### [Written instruction]
Reproduce all of the following material verbatim, preserving every line.

Data for locating words and elements:

--- start ---

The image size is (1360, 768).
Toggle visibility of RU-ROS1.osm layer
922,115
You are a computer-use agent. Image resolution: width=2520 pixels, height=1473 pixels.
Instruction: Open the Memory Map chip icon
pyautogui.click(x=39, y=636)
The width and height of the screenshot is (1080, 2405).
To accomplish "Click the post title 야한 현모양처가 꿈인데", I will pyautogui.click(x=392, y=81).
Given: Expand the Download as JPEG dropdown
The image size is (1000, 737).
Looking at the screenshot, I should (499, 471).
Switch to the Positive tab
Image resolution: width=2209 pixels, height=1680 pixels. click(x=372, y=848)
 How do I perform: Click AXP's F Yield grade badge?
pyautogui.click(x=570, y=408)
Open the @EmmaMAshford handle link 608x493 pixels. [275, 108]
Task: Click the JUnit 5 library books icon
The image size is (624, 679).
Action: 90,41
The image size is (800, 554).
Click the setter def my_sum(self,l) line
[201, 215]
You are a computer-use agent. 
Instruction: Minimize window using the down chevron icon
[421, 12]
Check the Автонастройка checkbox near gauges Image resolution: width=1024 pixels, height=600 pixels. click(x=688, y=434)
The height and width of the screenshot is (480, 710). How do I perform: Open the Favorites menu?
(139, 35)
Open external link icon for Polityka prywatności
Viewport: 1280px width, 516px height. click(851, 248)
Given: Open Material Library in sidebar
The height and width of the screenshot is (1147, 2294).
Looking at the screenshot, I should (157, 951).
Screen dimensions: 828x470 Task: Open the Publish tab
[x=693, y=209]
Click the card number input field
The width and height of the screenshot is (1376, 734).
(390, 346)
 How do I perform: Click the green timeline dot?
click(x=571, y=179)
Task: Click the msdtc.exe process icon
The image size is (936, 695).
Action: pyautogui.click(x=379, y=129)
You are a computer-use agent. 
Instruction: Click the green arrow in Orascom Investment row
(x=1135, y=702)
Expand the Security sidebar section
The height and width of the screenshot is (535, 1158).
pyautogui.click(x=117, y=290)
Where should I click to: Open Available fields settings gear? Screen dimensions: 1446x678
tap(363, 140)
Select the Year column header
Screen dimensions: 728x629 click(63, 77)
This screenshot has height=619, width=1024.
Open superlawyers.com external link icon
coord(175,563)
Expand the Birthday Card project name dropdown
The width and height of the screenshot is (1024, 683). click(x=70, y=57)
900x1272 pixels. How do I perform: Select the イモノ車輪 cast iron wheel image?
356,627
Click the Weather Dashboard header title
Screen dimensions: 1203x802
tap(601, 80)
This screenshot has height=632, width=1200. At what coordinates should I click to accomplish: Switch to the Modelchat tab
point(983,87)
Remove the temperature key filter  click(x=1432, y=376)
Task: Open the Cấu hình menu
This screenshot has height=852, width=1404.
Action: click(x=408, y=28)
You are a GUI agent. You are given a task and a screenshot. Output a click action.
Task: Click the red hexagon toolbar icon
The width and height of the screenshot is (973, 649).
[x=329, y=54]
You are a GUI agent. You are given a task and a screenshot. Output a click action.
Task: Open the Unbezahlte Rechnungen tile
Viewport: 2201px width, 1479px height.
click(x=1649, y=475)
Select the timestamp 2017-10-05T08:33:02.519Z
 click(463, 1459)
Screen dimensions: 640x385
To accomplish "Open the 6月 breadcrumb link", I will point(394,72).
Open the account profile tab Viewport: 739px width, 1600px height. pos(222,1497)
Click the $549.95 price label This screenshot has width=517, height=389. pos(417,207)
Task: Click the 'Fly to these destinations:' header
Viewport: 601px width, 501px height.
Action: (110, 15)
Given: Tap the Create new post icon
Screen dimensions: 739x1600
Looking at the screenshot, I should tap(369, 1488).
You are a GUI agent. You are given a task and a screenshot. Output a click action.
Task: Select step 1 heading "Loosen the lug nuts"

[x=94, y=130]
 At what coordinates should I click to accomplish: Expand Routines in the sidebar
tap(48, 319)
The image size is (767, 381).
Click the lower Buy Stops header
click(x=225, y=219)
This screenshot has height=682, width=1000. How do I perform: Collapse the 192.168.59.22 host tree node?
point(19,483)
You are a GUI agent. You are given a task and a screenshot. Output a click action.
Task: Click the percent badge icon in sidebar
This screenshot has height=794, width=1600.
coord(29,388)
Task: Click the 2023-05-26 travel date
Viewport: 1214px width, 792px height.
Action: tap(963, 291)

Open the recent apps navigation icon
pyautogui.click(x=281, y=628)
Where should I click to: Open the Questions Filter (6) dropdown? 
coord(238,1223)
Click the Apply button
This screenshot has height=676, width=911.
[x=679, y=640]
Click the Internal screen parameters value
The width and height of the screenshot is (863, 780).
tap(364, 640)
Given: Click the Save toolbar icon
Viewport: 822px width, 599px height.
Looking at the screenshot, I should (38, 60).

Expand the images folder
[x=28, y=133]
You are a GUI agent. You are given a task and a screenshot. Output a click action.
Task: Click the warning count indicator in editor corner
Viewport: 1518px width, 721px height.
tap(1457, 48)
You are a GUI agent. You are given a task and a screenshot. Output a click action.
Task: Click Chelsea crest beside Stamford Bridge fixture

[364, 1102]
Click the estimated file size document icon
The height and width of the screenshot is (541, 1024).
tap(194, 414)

--- end ---

### [Problem solution]
The image size is (1360, 768).
Toggle visibility of RU-ROS1.osm layer
922,115
You are a computer-use agent. Image resolution: width=2520 pixels, height=1473 pixels.
Instruction: Open the Memory Map chip icon
pyautogui.click(x=39, y=636)
The width and height of the screenshot is (1080, 2405).
To accomplish "Click the post title 야한 현모양처가 꿈인데", I will pyautogui.click(x=392, y=81).
Given: Expand the Download as JPEG dropdown
The image size is (1000, 737).
Looking at the screenshot, I should (499, 471).
Switch to the Positive tab
Image resolution: width=2209 pixels, height=1680 pixels. click(x=372, y=848)
 How do I perform: Click AXP's F Yield grade badge?
pyautogui.click(x=570, y=408)
Open the @EmmaMAshford handle link 608x493 pixels. [275, 108]
Task: Click the JUnit 5 library books icon
The image size is (624, 679).
Action: 90,41
The image size is (800, 554).
Click the setter def my_sum(self,l) line
[201, 215]
You are a computer-use agent. 
Instruction: Minimize window using the down chevron icon
[421, 12]
Check the Автонастройка checkbox near gauges Image resolution: width=1024 pixels, height=600 pixels. click(x=688, y=434)
The height and width of the screenshot is (480, 710). How do I perform: Open the Favorites menu?
(139, 35)
Open external link icon for Polityka prywatności
Viewport: 1280px width, 516px height. click(851, 248)
Given: Open Material Library in sidebar
The height and width of the screenshot is (1147, 2294).
Looking at the screenshot, I should (157, 951).
Screen dimensions: 828x470 Task: Open the Publish tab
[x=693, y=209]
Click the card number input field
The width and height of the screenshot is (1376, 734).
(390, 346)
 How do I perform: Click the green timeline dot?
click(x=571, y=179)
Task: Click the msdtc.exe process icon
The image size is (936, 695).
Action: pyautogui.click(x=379, y=129)
You are a computer-use agent. 
Instruction: Click the green arrow in Orascom Investment row
(x=1135, y=702)
Expand the Security sidebar section
The height and width of the screenshot is (535, 1158).
pyautogui.click(x=117, y=290)
Where should I click to: Open Available fields settings gear? Screen dimensions: 1446x678
tap(363, 140)
Select the Year column header
Screen dimensions: 728x629 click(63, 77)
This screenshot has height=619, width=1024.
Open superlawyers.com external link icon
coord(175,563)
Expand the Birthday Card project name dropdown
The width and height of the screenshot is (1024, 683). click(x=70, y=57)
900x1272 pixels. How do I perform: Select the イモノ車輪 cast iron wheel image?
356,627
Click the Weather Dashboard header title
Screen dimensions: 1203x802
tap(601, 80)
This screenshot has height=632, width=1200. At what coordinates should I click to accomplish: Switch to the Modelchat tab
point(983,87)
Remove the temperature key filter  click(x=1432, y=376)
Task: Open the Cấu hình menu
This screenshot has height=852, width=1404.
Action: click(x=408, y=28)
You are a GUI agent. You are given a task and a screenshot. Output a click action.
Task: Click the red hexagon toolbar icon
The width and height of the screenshot is (973, 649).
[x=329, y=54]
You are a GUI agent. You are given a task and a screenshot. Output a click action.
Task: Open the Unbezahlte Rechnungen tile
Viewport: 2201px width, 1479px height.
click(x=1649, y=475)
Select the timestamp 2017-10-05T08:33:02.519Z
 click(463, 1459)
Screen dimensions: 640x385
To accomplish "Open the 6月 breadcrumb link", I will point(394,72).
Open the account profile tab Viewport: 739px width, 1600px height. pos(222,1497)
Click the $549.95 price label This screenshot has width=517, height=389. pos(417,207)
Task: Click the 'Fly to these destinations:' header
Viewport: 601px width, 501px height.
Action: (110, 15)
Given: Tap the Create new post icon
Screen dimensions: 739x1600
Looking at the screenshot, I should tap(369, 1488).
You are a GUI agent. You are given a task and a screenshot. Output a click action.
Task: Select step 1 heading "Loosen the lug nuts"

[x=94, y=130]
 At what coordinates should I click to accomplish: Expand Routines in the sidebar
tap(48, 319)
The image size is (767, 381).
Click the lower Buy Stops header
click(x=225, y=219)
This screenshot has height=682, width=1000. How do I perform: Collapse the 192.168.59.22 host tree node?
point(19,483)
You are a GUI agent. You are given a task and a screenshot. Output a click action.
Task: Click the percent badge icon in sidebar
This screenshot has height=794, width=1600.
coord(29,388)
Task: Click the 2023-05-26 travel date
Viewport: 1214px width, 792px height.
Action: tap(963, 291)

Open the recent apps navigation icon
pyautogui.click(x=281, y=628)
Where should I click to: Open the Questions Filter (6) dropdown? 
coord(238,1223)
Click the Apply button
This screenshot has height=676, width=911.
[x=679, y=640]
Click the Internal screen parameters value
The width and height of the screenshot is (863, 780).
tap(364, 640)
Given: Click the Save toolbar icon
Viewport: 822px width, 599px height.
Looking at the screenshot, I should (38, 60).

Expand the images folder
[x=28, y=133]
You are a GUI agent. You are given a task and a screenshot. Output a click action.
Task: Click the warning count indicator in editor corner
Viewport: 1518px width, 721px height.
tap(1457, 48)
You are a GUI agent. You are given a task and a screenshot. Output a click action.
Task: Click Chelsea crest beside Stamford Bridge fixture

[364, 1102]
Click the estimated file size document icon
The height and width of the screenshot is (541, 1024).
tap(194, 414)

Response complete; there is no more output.